Mark again the power of ancient habits. For us it is as clear as the light of day, that the sacrifices of the Jews are annulled, and that the precious sacrifice of Christ has abolished them entirely. But here is a multitude of Christians at Jerusalem, zealous for the law, offering sacrifices, and their elders counseling Paul to do likewise. Let us remember that his submission to these customs put an end to the public testimony of the apostle. Still, as we follow Paul’s history, let us ever bear his work in mind, all his labors, and the blessing which accompanied them. In this submission to Jewish ceremonies, he was not guided by the Spirit; he followed the advice of the elders; they were tenacious of the law; and his position was theirs. Paul does what they desire; and joining himself to four other men who had a vow goes with them to the temple to signify the days of purification, when a sacrifice should be offered for each of them.
But before the end of the days, certain Jews of Asia recognize Paul, and stir up the people against him, crying out that he taught everywhere against the law of Moses, and that he had profaned the temple. The doors are shut, and the crowd begin to abuse and beat Paul. While they are thus engaged, the Roman captain learns that all the city is in an uproar, and comes to liberate Paul from their hands. Such is the result of the attempt to conform to the superstitions of others, not made with a view to winning souls by guarding against offending them, but in order to convince these superstitious Jews that he walked as they did, thus only confirming them in their darkness!

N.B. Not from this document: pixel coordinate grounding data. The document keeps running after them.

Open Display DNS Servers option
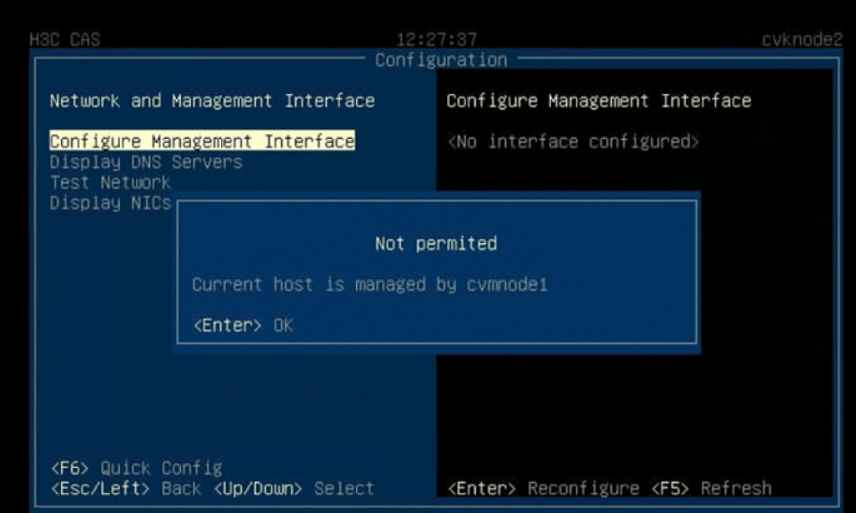The width and height of the screenshot is (856, 513). click(146, 162)
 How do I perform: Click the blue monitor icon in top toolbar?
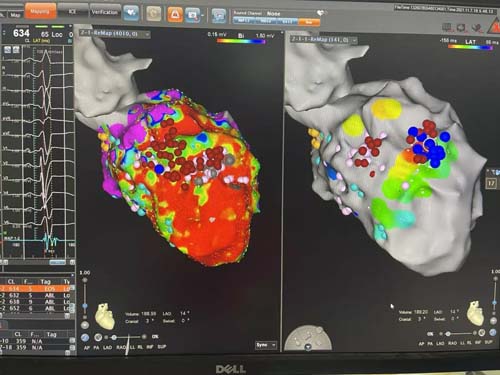[x=218, y=16]

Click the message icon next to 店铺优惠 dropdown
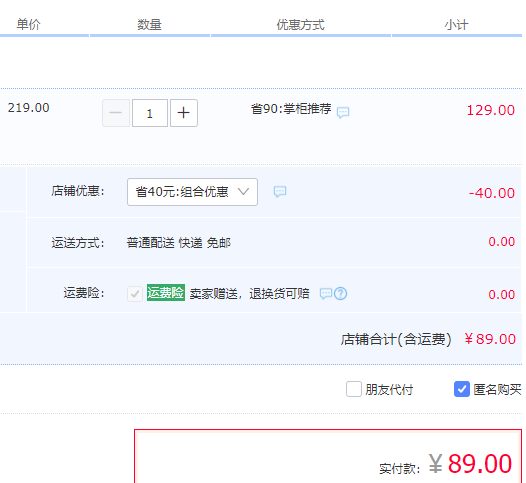[x=280, y=192]
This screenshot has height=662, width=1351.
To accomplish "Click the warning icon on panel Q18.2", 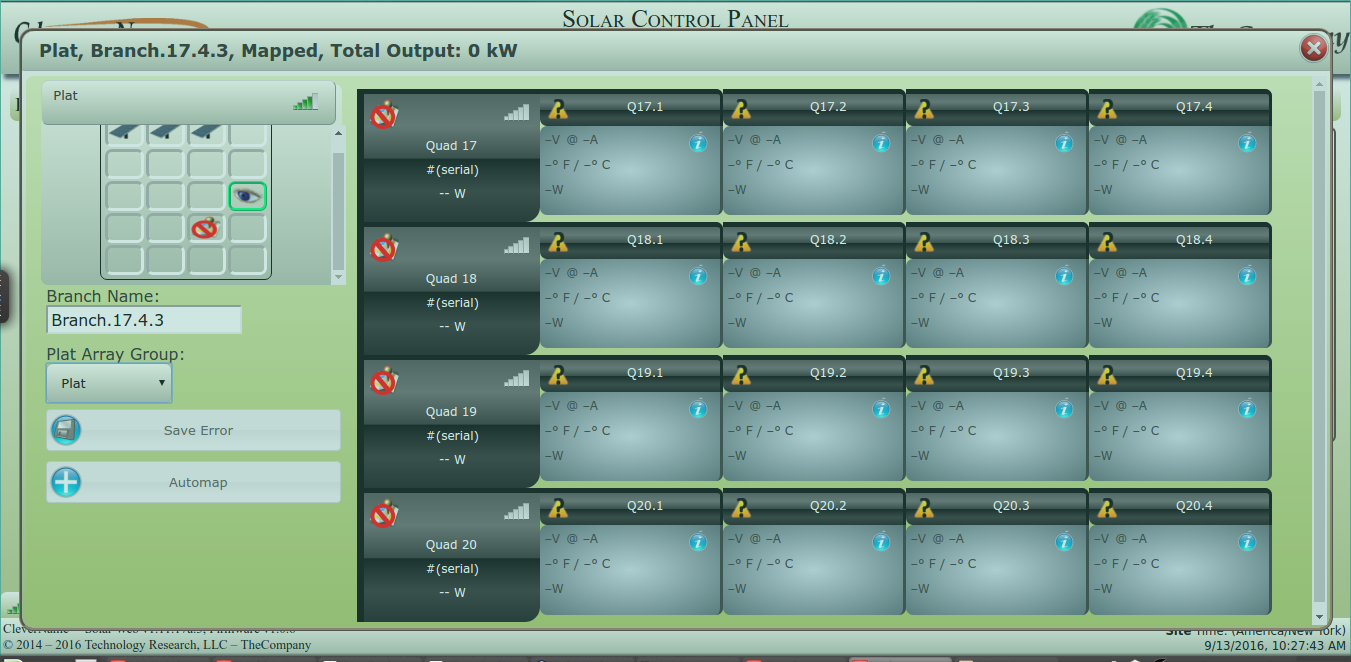I will (x=741, y=242).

If here we think of the Lord ever perfect, we shall perceive the difference of His path. Paul is taken by the hands of the Jewish rabble; Christ, when the band arrives, gives Himself up voluntarily, saying, “Whom seek ye?...I have told you that I am he: if therefore ye seek me, let these go their way” (John 18:7-8). It is not in any way to disparage the Lord’s blessed workman, unequaled in his labors, caught up into the third heavens, that I point out this difference, but only that we may realize the unique perfection of the Savior, the witness in His ministry of divine perfection in man, always, no doubt, but especially during His last sojourn at Jerusalem, when this perfection was proved to the end, then only shining more brightly, and found wanting in nothing.